■ WHAT THE TASK ASKS
Count the lines in the items below that contain the string "Select", and reply with that number alone.

■ DATA ROWS
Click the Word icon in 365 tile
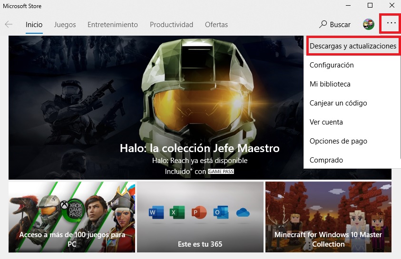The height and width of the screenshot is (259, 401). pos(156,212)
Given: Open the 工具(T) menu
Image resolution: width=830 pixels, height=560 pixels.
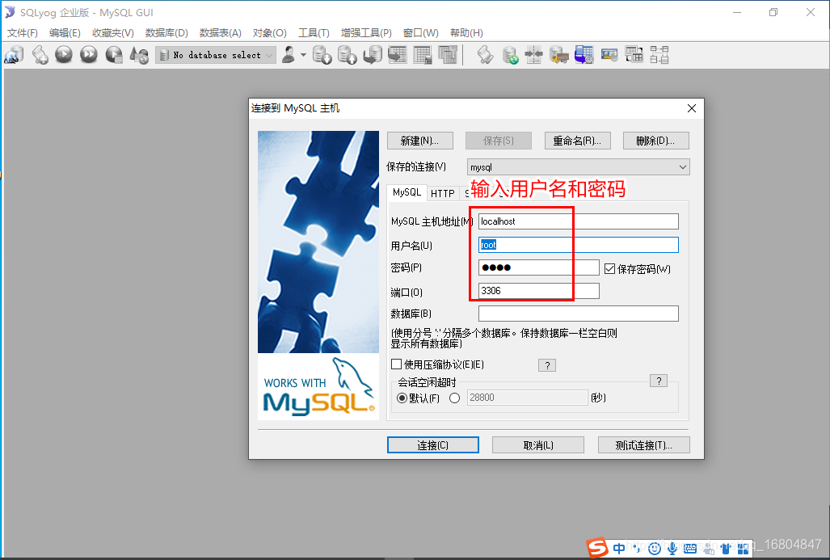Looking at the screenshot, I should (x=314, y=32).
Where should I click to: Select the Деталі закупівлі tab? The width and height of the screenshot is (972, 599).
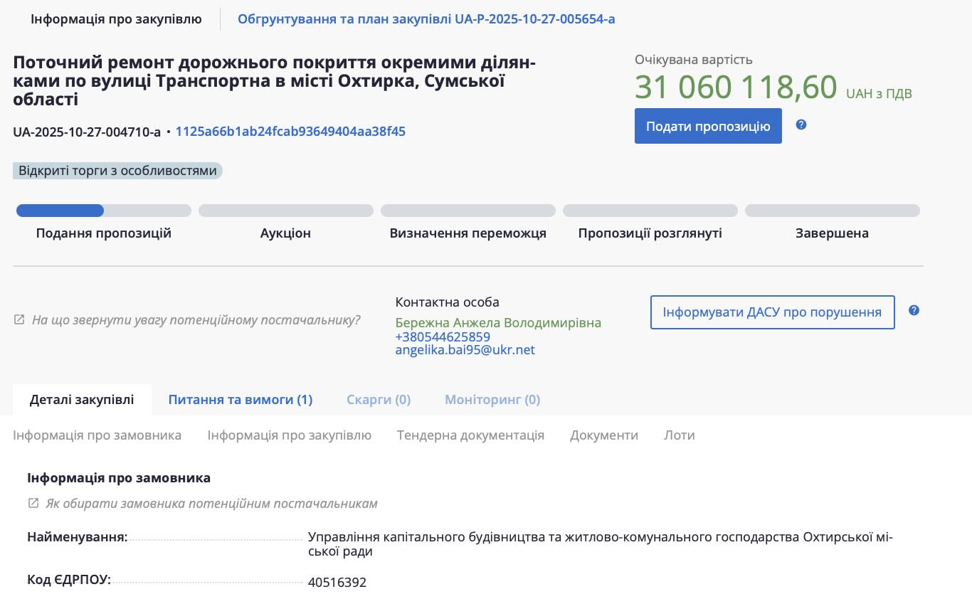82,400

* * *

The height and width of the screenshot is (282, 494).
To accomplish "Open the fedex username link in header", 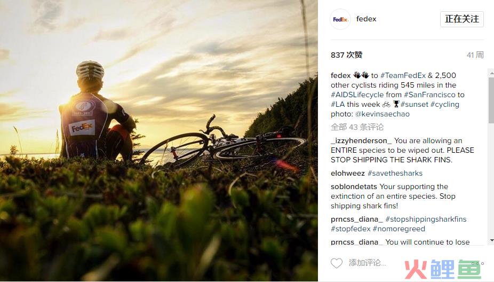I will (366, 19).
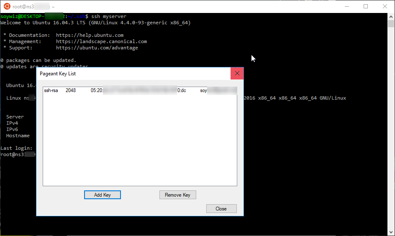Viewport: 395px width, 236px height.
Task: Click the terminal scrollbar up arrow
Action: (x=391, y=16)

---

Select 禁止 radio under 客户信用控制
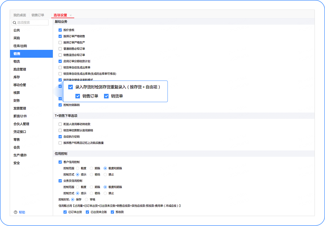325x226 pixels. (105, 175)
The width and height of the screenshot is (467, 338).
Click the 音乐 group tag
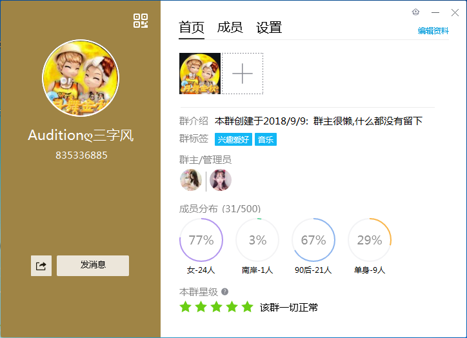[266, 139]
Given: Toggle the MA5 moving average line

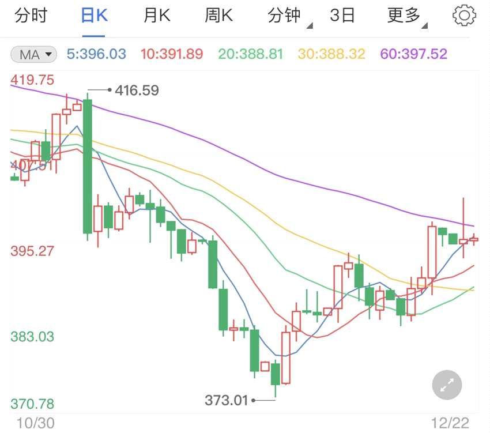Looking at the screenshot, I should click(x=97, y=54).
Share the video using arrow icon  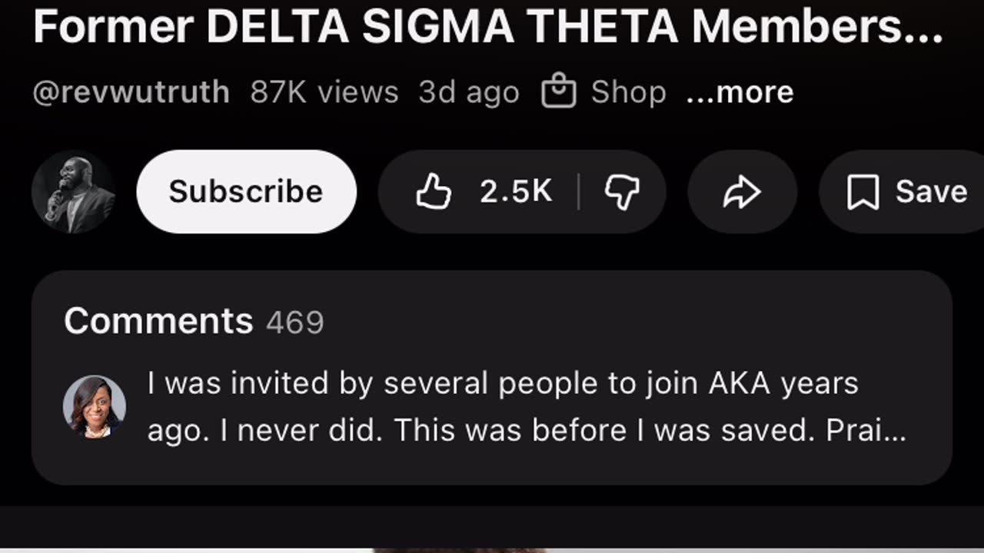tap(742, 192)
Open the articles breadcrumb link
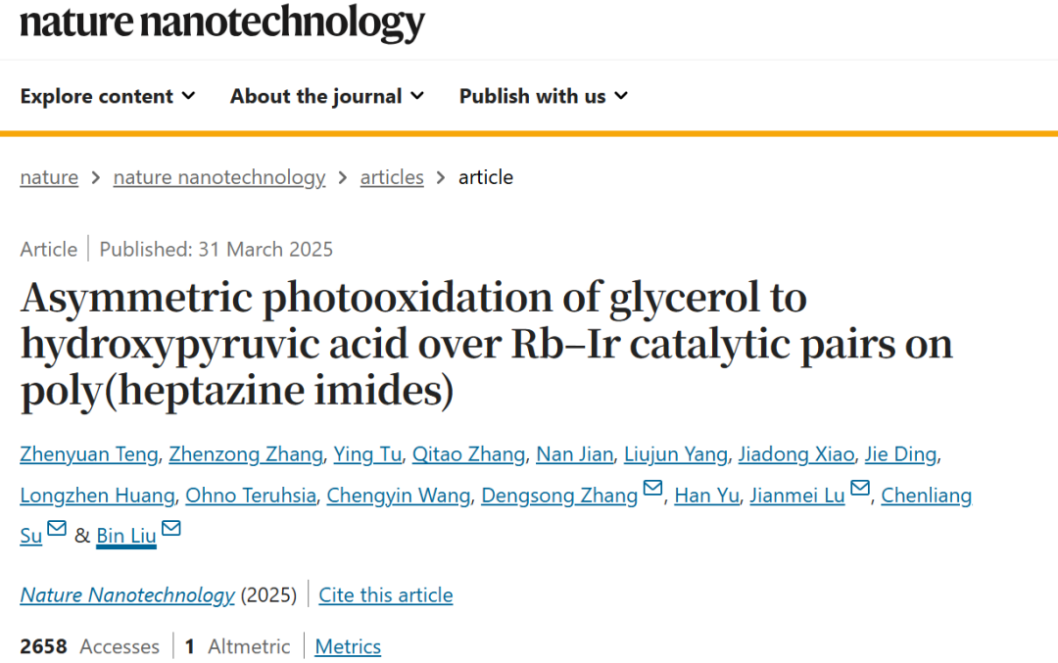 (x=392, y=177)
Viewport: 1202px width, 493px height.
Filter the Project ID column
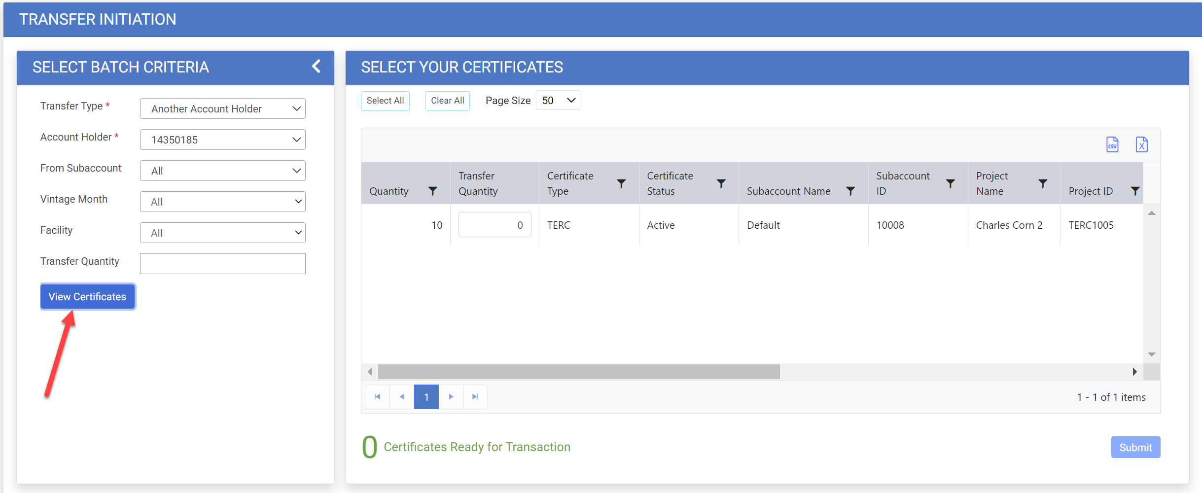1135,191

■ FINAL RESULT
2